Domain warping distorts the input coordinates before evaluating the source noise, creating twisted, flowing patterns. Instead of evaluating noise(x, y), you evaluate noise(x + warpX, y + warpY) where the warp offsets are themselves derived from noise.
Warps using a simple gradient grid, similar to Perlin's gradient approach. Fast and effective.
auto simplex = FastNoise::New<FastNoise::Simplex>();
auto warp = FastNoise::New<FastNoise::DomainWarpGradient>();
warp->SetSource( simplex );
warp->SetWarpAmplitude( 50.0f ); // maximum displacement in world unitsWarps using a simplex grid for higher-quality, more isotropic distortion. Slower but produces smoother warping with fewer directional artifacts.
Domain warping can be fractalized for more complex distortion:
- DomainWarpFractalProgressive - Each octave warps the output of the previous octave, creating progressively twisted patterns
- DomainWarpFractalIndependent - Each octave warps the original position independently, and the total warp is accumulated
Best for: Flowing patterns, organic distortion, fantasy terrain.
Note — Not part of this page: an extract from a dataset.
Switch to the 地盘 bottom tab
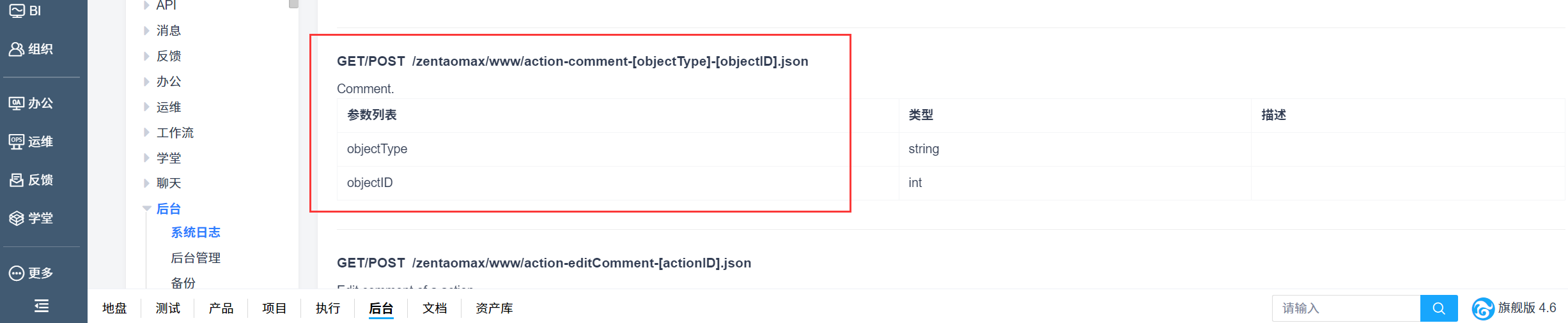The image size is (1568, 323). coord(114,308)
These are simple utility generators:
- Constant - Outputs a single constant value everywhere
- Checkerboard - Alternating pattern like a chess board
- SineWave - Smooth sine wave pattern
- Gradient - Linear gradient along configured axes
- DistanceToPoint - Distance from a configurable point, using any distance function
Explore the Node Editor and try out the different nodes, it's the best way to get a feel for how all the node types and parameters can affect your final output. There are a couple demo node trees you can import in the Node Editor menus to see some examples of node trees for terrain generation.